(Saved data entries)
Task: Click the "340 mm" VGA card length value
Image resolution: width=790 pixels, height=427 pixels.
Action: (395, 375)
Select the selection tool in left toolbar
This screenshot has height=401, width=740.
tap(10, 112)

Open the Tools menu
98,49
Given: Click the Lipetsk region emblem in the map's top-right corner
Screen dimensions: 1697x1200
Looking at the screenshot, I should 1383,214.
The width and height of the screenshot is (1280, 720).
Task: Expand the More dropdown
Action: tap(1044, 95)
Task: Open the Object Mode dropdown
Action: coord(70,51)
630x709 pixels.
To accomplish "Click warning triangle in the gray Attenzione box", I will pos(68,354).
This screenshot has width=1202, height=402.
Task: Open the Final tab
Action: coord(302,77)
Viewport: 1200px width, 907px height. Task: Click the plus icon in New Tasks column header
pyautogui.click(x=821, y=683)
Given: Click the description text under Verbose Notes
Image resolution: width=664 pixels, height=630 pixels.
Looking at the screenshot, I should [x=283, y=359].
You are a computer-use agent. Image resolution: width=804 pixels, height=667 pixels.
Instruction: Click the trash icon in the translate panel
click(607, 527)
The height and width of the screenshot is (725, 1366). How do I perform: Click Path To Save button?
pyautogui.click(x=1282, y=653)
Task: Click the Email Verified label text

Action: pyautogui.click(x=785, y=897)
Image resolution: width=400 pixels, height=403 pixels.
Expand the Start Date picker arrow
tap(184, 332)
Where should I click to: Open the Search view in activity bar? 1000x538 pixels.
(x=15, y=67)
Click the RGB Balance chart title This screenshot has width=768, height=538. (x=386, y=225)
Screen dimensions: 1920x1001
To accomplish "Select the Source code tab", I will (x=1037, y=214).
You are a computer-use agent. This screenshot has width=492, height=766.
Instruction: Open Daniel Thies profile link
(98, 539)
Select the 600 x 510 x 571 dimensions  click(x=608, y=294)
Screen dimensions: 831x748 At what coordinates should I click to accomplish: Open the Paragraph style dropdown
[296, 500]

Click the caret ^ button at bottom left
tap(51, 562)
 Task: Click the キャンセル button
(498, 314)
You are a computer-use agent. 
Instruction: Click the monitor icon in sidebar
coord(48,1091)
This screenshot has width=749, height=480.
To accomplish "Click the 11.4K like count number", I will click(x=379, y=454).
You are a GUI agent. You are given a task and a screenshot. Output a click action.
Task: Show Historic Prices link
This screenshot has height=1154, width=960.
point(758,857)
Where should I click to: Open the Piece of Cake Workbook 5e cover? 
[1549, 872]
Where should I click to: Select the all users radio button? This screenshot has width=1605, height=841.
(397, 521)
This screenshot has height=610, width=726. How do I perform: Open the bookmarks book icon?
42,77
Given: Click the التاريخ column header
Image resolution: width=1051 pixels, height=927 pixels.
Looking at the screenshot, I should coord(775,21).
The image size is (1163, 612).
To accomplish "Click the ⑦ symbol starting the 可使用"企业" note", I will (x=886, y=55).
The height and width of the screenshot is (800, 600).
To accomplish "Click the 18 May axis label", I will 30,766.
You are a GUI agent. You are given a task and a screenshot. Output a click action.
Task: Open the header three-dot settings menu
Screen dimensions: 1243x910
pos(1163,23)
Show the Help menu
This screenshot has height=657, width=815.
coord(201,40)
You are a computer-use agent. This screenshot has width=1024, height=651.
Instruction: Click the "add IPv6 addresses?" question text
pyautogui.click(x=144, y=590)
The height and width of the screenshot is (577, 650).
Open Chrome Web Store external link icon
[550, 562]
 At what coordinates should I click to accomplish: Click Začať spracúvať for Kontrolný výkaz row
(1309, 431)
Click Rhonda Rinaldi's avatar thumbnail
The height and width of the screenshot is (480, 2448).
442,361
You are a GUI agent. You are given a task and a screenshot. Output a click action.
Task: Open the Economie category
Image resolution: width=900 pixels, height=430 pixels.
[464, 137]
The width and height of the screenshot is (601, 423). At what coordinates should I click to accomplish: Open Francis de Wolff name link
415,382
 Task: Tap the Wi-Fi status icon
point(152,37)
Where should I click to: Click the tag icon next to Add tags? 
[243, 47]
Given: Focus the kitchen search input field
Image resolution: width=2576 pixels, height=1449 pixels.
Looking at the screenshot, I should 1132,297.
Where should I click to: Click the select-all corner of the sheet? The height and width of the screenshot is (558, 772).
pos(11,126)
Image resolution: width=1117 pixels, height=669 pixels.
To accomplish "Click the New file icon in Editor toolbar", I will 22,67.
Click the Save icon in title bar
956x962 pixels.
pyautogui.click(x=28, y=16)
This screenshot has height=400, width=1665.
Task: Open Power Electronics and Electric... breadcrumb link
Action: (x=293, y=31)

_Problem statement_.
Nothing before the line containing "Image resolution: width=2576" should be repeated; repeat that line and all later lines through the end of the data above, exactly.

_Output of the task_.
Image resolution: width=2576 pixels, height=1449 pixels.
Looking at the screenshot, I should 1132,297.
Where should I click to: Click the select-all corner of the sheet? The height and width of the screenshot is (558, 772).
pos(11,126)
Image resolution: width=1117 pixels, height=669 pixels.
To accomplish "Click the New file icon in Editor toolbar", I will 22,67.
Click the Save icon in title bar
956x962 pixels.
pyautogui.click(x=28, y=16)
This screenshot has height=400, width=1665.
Task: Open Power Electronics and Electric... breadcrumb link
Action: (x=293, y=31)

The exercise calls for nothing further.